Ямщик услышал вздох и, повернувшись, поглядел сочувственно на бледное лицо девушки. Ему захотелось ее утешить. А так как он был поэт, то чувствовал, что это в его власти.
— Постой, что я тебе скажу. Терпели православные, верно, что терпели. Так ведь господь-то батюшка, он-то ведь не терпел этой пакости! На немилостивых-те людей у него, барышня моя, есть сделанной ад-тартар…
Он взмахнул рукой, проваливал немилостивца в тартар, но лошади поняли иначе это движение, и пристяжка первая рванулась так нервно, что чуть не оборвала постромки. Тарантас дрогнул, в лицо девушки пахнул поднявшийся ветер, пробежавший над побледневшими полями.
— Гляди, потемнело, — сказал Силуян, — никак в самом деле дождь идти хочет к вечеру. Вишь, и солнца не стало, и все парит, ровно в печи… Ну, мил-лые… иди ровней! Раб-ботай…
Тарантас встряхнулся, заболтал колокольчик, лошадиные спины заскакали живее. Между тем на небе, казалось, действительно что-то надумано. На горизонте все потемнело, солнце низко купалось в тучах, красное, чуть видное, зенит угасал, и туманы взбирались все смелее и выше. Шептали березы, шуршали тощие хлеба, где-то в листве каркала одинокая ворона.
Девушка сидела задумчивая и побледневшая. Она не могла хорошо разобраться в своих ощущениях, но ее неудержимо тянуло к разговору. Силуян, как это тоже часто бывает у поэтов, почувствовал каким-то инстинктом, что он имеет успех: лицо у него стало уверенное и довольное. Он замедлил ход тройки и повернулся опять.

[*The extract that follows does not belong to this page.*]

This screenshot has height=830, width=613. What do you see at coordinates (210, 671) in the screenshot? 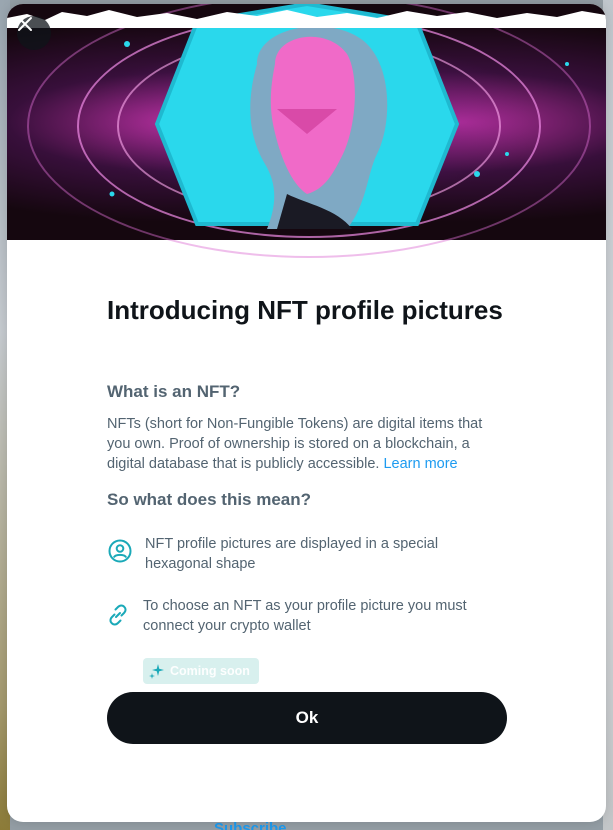
I see `coming-soon-label: Coming soon` at bounding box center [210, 671].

— Прокатил бы я тебя, милая барышня, — место ровное, да папашка-те у нас спит. Вишь, разомлел.
Он как-то оскорбительно фыркнул на спящего. Фигура и голос его показались Лене неприятными и наглыми. Но через короткое время она вспомнила, как была тронута его рассказом о похоронах матери, и ей захотелось вернуть это мелькнувшее впечатление.
— А что же она… тетушка твоя, господам не жаловалась?
Ямщик лукаво покачал головой.
— Да, вишь, они, господа-те, в етаже жили, высоко…
— В этаже?
— То-то в етаже. Людишки-те толкутся внизу, он и не видит… А может, и видит. Хитрые они тоже, господишки-те.
Он засмеялся, как показалось Лене, довольно противно, в бороду, и покачал головой в скверной шляпенке.
— Хит-рые? — переспросила девушка упавшим голосом.